Athletes can be frail beasts when it comes to the inner workings of the mind. All it takes for some people to suffer long-term effects to self-image is one difficult race. That race might have been bad or good. Some people have fear of failure. Others have fear of success.
The tricky aspect of managing a healthy self-image is to allow yourself the freedom to put that difficult race, event or period difficulty in perspective. Some of us labor unnecessarily with a drama we create in our heads. It’s as if we write a play that our brains act out every time we approach a situation similar to events from the past.
The worst circumstance is when a (seemingly) negative event occurs that echoes the beliefs of an already fragile self-esteem. I once got massively sick after running a steeplechase in summer heat at nationals.

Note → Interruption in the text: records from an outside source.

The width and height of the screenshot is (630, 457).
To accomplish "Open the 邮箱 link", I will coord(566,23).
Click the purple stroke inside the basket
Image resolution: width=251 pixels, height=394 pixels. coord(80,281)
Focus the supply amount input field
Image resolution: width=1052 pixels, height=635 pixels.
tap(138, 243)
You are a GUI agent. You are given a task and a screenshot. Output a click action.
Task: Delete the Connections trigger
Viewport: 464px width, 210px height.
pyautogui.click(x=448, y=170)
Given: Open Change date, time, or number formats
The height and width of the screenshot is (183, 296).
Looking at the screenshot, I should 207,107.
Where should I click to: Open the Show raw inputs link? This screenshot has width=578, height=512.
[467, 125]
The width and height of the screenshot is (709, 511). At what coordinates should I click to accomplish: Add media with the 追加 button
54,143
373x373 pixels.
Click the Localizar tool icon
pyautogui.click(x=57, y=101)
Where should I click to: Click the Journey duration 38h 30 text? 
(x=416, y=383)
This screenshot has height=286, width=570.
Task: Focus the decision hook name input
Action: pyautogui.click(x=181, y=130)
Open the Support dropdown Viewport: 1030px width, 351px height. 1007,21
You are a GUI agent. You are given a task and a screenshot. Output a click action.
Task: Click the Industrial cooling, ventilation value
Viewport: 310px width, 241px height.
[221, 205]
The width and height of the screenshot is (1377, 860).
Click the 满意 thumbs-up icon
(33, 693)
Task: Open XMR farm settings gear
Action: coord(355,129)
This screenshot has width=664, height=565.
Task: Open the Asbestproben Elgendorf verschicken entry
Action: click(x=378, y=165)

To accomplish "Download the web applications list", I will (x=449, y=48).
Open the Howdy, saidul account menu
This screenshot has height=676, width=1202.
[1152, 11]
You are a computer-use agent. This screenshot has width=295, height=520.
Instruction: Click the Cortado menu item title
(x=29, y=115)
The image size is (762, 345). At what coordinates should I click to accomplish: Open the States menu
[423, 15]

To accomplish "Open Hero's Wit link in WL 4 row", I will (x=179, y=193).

For several years I believed that I was not a good heat runner and had to be super cautious. A few years later, I ran a tremendous race in hot conditions during a 10-mile road race against superior runners. During training the following week, I thought back to that steeplechase in the heat a few years earlier. Then I recalled how we’d gone out to dinner after the race. Suddenly I realized: “It wasn’t heat stroke that made me sick.It was that pizza I ate. I had food poisoning.”
Here I’d been believing for years that I wasn’t a good runner in the heat. That belief was completely false. I’d built up a negative self-image that was based on an untruth.
It doesn’t even take such an odd event to develop persistently negative thoughts about ourselves. Multisport athletes often find themselves in performance plateaus. It can happen in any, or all three disciplines. You hear their words: “I’m no good at the swim,” one laments. “I just can’t make progress in the bike,” another insists. “I’m not a good runner,” is another common refrain.
These are all negative self-esteem issues writ large. And they can hold you back from enjoying the sport(s) you love.
But recognize: statements like these are all products of negative self-image. Leaving them behind can be difficult. But there are a few practical methods to help you make that happen.
The process begins by breaking down the structure and source of such beliefs. Most typically they are what we might call “comparative” memes that we create in our minds. If you have a negative self-image about any of the three disciples, swimming, cycling or riding, consider the source and ask, “I’m not good compared to what?”
If you’re engaging in false comparison as a measure of your own self-esteem, the problem of negative self-image will perpetuate itself forever. That commonly happens when you measure your self-worth and ability by worshipping some other athlete(s) as “better than you.”
Do this little exercise, and say it out loud: “So, (name athlete(s) is better than me. So what?”
This is the first step to recovering a positive self-image of yourself as an athlete. Dispensing with comparative thinking is crucial. That does not mean you need to cease being competitive toward anyone. The heart of improvement is wanting to compete against yourself and others. That’s healthy. The unhealthy part is when you internalize the belief that you cannot compete for any reason.”
Think about it. If you go out and do your best by trying to keep up with someone faster than you, and it pulls you to a better performance, you have gained, not lost. And that’s what you grasp for your self-image. “I worked hard. I competed the best I could today. I have no regrets. I can still improve in (this area) or (that area.) But now I know that.”
This is the Net Gain approach to building self-image. Engage in it frequently and you’ll find yourself leaving negative self-image issues behind. They simply have no function in your forward progress. Even if you don’t improve by leaps and bounds, the liberation you’ll feel by leaving negativity behind is a progress unto itself.
After all, we compete in sports like triathlon for the purpose of improving our mental and physical health. There is a valid transfer of excellence that comes from learning how to engage our brains in affirmative behaviors. Then you can step to the line or engage in training with confidence that what you’re doing is truly good for your body and mind.
Start today. And say it out loud before you slide into the pool, hop on the bike or lace up your running shoes: “I’m working to be the best athlete I can be.”
That’s a great bit of self-image foundation right there. A great place to start. And a wonderful way to finish.
Good reminder. I usually say, “I suck at hills” but realized lately that I’ve improved greatly and need to quit thinking this!
I respect and admire the runners who are faster than me or that can run ultras. Their success does not bother me a bit.
I also try not to complain about my performance because as a middle of the pack runner, often I’m talking to someone who aspires to do what I do.
Often we feel what ever we do is common and not worthy of mention or note. This could be at work or in sport.
There is always someone making more money and running at the next level you just can’t seem to get to. As long as I am pursuing my goals and making progress towards them, I’m not to worried about the other guy.
Well put. It took me a long time to get there.